I have added other veggies too to complete or increase the nutrient content. This is easy recipe and can be made for parties as well or made regularly. Its a one pot meal recipe so less utensils are used!
INGREDIENTS:
- 2 Cups Basmati Rice
- 1 Cup Soy Chunks
- 1 Large Potato
- 1 Onion
- 1/2 Cup Peas
- 1/2 Cup Carrots
- 1/4 Cup Beans
- 1/4 Cup Corn
- 1-2 Bay Leaves
- 2-3 Cloves
- 2-3 Cardamom
- 1 Star anise
- 1 Teaspoon Cumin Seeds
- 1 Teaspoon Ginger Garlic paste
- 1 Teaspoon Cumin Powder
- 1/2 Teaspoon Red Chilly Powder
- 1/2 Teaspoon Turmeric
- 1/2 Teaspoon Garam Masala
- Salt as per taste
- 2 Tablespoon Oil
- Coriander for Garnish
PREPARATION TIME: 45 Minutes
HOW TO PREPARE:
- Wash rice and keep aside, Slice the Onions and keep aside
- In a wok, heat oil, crackle Cumin Seeds, Star Anise, Cloves, Cardamom and Bay Leaves
- Add Sliced Onions and Ginger Garlic Paste. Saute until Onions get translucent.

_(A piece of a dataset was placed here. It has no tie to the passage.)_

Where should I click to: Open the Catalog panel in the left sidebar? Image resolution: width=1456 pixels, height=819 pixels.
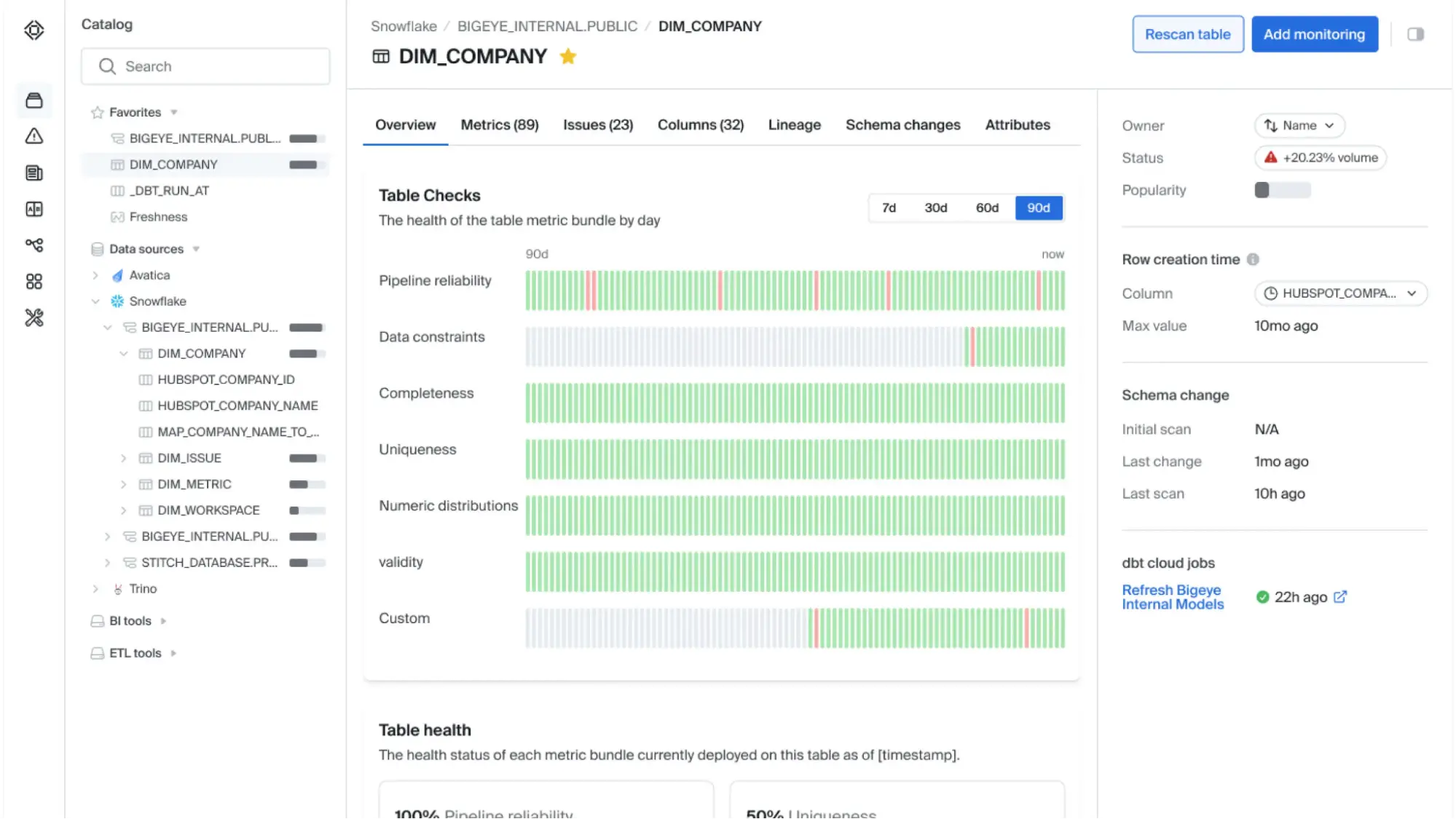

- Add Corn, peas, Medium cut Potatoes, 1″ Cut Beans, Carrots and Soya Chunks.
- Keep Cooking until the veggies are slightly cooked
- Add Salt, Red Chilli, Turmeric, Garam Masala and Cumin Powder
- Mix everything and Add soaked Rice.
- Pour in double the quantity of water than the rice .
- Mix, Cover and cook until rice is cooked and water is reduced.
- Water should have dried up.
- Take off flame and keep it covered for 5-8 minutes for rice to get cooked in steam
- Once done serve hot with fresh coriander as garnish.